§ AVAILABLE RECORDS:
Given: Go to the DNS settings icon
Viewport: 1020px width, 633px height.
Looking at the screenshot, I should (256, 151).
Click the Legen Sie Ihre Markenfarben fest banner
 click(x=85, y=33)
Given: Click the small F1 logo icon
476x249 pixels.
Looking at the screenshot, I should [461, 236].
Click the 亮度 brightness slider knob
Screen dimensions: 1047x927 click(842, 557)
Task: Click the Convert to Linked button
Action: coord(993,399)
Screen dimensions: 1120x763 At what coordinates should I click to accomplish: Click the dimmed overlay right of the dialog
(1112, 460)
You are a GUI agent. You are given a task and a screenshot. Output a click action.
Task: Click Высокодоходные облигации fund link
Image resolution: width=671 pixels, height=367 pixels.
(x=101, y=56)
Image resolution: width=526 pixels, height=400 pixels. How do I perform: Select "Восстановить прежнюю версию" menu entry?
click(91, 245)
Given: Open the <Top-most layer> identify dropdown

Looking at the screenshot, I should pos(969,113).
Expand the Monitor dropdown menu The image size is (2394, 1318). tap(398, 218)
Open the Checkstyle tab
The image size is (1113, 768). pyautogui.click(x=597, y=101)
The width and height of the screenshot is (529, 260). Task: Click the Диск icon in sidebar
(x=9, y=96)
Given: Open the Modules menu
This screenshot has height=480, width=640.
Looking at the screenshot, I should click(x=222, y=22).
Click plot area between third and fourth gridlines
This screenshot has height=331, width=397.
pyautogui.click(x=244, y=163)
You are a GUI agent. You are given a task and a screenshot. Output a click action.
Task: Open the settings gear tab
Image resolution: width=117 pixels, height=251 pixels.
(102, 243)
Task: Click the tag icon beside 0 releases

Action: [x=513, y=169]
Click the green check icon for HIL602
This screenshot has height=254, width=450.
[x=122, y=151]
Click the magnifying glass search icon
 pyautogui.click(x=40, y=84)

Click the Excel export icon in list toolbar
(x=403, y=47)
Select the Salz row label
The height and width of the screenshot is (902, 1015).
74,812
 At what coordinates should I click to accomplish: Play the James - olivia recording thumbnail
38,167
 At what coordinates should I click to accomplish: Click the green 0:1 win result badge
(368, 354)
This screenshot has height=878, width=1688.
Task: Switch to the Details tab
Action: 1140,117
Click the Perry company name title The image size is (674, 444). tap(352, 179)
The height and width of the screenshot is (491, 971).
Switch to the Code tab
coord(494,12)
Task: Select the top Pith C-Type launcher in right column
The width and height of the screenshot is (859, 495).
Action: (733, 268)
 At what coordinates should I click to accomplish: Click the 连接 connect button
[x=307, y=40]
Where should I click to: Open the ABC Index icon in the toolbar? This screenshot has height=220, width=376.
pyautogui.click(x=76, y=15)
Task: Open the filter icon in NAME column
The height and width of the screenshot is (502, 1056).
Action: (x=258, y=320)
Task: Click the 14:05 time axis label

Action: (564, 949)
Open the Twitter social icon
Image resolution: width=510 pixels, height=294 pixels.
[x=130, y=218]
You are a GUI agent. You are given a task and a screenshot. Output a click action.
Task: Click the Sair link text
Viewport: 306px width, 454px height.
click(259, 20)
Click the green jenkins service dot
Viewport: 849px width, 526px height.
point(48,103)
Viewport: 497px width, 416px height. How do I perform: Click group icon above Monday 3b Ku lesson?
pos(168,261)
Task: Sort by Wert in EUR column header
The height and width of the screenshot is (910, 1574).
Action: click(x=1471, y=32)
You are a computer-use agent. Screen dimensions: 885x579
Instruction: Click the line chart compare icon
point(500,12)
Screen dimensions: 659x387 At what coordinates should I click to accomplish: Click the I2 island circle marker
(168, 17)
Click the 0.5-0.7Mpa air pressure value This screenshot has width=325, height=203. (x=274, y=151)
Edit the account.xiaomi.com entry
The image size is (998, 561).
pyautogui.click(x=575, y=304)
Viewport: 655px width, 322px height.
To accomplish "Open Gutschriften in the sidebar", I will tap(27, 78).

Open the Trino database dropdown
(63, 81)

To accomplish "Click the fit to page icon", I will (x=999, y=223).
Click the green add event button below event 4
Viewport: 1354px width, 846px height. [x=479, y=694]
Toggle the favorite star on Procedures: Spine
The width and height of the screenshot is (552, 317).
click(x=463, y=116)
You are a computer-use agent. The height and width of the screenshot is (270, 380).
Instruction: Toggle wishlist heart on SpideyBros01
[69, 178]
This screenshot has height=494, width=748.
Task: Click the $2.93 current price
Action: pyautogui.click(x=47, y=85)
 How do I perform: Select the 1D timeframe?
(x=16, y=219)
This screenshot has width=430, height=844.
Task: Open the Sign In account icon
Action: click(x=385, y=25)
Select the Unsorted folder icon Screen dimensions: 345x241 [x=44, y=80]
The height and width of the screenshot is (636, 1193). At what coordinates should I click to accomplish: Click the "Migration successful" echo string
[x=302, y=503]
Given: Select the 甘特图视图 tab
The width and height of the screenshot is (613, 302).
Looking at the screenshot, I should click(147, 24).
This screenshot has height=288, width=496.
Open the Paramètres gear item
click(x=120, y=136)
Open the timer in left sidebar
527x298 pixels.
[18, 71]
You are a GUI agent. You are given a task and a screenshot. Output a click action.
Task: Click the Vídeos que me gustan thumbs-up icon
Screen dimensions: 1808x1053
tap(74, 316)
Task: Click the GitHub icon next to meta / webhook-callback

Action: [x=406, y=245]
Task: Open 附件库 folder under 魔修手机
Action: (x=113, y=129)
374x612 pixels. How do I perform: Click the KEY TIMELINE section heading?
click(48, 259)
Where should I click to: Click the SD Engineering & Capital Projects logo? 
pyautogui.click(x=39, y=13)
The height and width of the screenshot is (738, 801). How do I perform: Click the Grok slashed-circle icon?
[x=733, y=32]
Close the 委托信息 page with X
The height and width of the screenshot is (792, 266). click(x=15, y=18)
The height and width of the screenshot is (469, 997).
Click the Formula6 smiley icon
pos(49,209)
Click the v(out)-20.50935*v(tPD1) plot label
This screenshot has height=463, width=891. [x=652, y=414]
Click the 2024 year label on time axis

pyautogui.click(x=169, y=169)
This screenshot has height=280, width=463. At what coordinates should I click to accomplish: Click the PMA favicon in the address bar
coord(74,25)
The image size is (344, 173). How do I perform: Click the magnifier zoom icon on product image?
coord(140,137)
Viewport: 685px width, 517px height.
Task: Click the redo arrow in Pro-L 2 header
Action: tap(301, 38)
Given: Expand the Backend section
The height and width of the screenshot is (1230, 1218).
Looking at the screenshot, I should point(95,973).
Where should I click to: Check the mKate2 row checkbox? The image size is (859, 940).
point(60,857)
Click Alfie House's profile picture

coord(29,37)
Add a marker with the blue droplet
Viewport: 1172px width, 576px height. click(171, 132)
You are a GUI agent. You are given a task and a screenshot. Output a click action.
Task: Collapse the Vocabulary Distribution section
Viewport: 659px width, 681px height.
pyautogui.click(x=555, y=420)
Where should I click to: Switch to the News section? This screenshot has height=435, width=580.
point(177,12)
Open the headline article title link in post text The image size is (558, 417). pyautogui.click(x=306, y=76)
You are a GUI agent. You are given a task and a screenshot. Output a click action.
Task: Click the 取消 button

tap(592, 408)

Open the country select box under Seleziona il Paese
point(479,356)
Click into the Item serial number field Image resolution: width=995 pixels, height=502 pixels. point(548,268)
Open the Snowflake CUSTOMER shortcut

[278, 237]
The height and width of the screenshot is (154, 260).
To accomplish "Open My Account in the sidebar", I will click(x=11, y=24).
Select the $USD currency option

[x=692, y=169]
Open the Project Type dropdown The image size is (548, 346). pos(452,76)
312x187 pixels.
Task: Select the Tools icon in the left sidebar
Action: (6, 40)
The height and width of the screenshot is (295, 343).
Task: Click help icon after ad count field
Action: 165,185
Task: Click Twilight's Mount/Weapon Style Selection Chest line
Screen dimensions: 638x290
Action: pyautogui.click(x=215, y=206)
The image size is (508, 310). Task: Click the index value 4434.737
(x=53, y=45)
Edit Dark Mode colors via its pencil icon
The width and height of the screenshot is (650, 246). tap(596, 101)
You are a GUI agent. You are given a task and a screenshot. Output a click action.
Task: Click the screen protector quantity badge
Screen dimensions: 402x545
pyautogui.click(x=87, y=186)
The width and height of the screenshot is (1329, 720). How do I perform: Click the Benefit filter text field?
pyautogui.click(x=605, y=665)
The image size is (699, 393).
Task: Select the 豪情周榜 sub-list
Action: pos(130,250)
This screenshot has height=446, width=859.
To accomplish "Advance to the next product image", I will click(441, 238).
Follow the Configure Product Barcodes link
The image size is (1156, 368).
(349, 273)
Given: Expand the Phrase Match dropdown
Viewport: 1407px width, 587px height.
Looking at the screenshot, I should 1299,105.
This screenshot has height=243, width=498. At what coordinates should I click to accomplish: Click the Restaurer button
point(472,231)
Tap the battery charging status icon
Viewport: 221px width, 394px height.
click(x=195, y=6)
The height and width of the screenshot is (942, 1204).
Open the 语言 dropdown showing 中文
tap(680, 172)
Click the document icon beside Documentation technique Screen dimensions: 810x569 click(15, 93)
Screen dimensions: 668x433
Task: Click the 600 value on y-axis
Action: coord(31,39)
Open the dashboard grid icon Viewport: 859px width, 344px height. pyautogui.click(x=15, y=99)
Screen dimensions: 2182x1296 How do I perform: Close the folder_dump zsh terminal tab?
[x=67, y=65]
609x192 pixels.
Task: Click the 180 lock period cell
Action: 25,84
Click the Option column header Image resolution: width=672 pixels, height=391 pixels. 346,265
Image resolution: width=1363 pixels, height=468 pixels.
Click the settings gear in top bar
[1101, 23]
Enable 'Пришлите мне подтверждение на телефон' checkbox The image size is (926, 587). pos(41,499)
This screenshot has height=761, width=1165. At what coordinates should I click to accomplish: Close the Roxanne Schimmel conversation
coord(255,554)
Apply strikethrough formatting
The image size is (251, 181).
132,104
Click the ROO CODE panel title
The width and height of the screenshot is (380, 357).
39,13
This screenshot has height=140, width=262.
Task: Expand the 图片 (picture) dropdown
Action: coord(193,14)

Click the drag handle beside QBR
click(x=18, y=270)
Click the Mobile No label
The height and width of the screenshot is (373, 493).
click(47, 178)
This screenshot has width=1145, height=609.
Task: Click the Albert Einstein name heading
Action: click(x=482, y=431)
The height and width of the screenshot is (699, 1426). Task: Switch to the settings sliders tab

§ REQUIREMENT: Retype the rows above, starting at the line that contains "Click the Legen" and ending at the line that contains "(1112, 460)", with every character unchanged.

§ OUTPUT OF THE TASK:
Click the Legen Sie Ihre Markenfarben fest banner
 click(x=85, y=33)
Given: Click the small F1 logo icon
476x249 pixels.
Looking at the screenshot, I should [461, 236].
Click the 亮度 brightness slider knob
Screen dimensions: 1047x927 click(842, 557)
Task: Click the Convert to Linked button
Action: coord(993,399)
Screen dimensions: 1120x763 At what coordinates should I click to accomplish: Click the dimmed overlay right of the dialog
(1112, 460)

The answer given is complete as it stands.